◆ WHAT YOU HAVE TO DO
Identify each line in the records below that contains the word "item" and copy those lines out.

◆ RECORD SET
_ _ _
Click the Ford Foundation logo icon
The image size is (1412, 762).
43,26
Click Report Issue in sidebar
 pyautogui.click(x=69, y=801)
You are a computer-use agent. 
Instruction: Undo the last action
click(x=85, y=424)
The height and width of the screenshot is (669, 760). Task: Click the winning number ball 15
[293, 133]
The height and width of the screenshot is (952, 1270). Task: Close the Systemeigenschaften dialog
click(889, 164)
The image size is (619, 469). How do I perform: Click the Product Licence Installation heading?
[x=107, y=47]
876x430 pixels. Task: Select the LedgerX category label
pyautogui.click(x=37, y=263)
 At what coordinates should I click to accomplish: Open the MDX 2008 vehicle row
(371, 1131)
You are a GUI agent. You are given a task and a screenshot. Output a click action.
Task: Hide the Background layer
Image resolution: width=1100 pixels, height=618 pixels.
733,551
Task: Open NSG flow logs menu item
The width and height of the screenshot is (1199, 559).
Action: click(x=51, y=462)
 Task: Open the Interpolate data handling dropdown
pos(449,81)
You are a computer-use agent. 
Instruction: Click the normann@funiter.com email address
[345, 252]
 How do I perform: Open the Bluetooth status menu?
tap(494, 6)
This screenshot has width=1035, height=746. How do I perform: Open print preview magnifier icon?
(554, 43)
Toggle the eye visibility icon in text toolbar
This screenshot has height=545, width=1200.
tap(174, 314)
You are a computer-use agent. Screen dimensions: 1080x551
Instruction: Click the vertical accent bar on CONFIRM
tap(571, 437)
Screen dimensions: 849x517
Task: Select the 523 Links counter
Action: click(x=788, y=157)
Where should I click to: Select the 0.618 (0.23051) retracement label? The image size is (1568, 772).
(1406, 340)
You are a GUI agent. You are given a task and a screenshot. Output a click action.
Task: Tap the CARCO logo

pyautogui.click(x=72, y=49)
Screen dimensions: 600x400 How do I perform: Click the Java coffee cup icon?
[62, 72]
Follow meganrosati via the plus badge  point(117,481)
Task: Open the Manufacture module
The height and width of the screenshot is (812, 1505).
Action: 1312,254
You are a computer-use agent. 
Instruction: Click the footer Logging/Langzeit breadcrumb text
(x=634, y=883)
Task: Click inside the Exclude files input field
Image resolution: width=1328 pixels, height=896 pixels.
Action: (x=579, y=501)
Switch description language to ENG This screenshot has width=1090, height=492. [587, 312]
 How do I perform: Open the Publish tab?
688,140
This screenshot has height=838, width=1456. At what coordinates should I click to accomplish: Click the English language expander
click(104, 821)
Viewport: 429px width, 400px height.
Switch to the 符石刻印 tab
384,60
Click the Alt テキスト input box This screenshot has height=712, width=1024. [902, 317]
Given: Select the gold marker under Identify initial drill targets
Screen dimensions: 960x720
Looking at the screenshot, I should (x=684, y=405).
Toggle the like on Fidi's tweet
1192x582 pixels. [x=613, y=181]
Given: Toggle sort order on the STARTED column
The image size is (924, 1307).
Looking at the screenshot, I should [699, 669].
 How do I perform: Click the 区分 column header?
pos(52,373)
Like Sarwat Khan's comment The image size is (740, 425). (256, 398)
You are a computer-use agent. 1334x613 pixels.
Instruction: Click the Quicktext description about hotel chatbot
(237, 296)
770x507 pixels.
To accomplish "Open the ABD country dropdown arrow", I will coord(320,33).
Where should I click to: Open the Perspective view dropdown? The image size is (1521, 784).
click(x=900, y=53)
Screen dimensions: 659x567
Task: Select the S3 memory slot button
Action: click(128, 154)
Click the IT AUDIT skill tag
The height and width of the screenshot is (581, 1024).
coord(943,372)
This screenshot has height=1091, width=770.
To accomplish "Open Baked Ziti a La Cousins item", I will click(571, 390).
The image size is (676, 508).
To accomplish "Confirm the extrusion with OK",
_ _ _
◆ EXERCISE ANSWER
Task: Open NSG flow logs menu item
To accomplish "Open Baked Ziti a La Cousins item", I will click(571, 390).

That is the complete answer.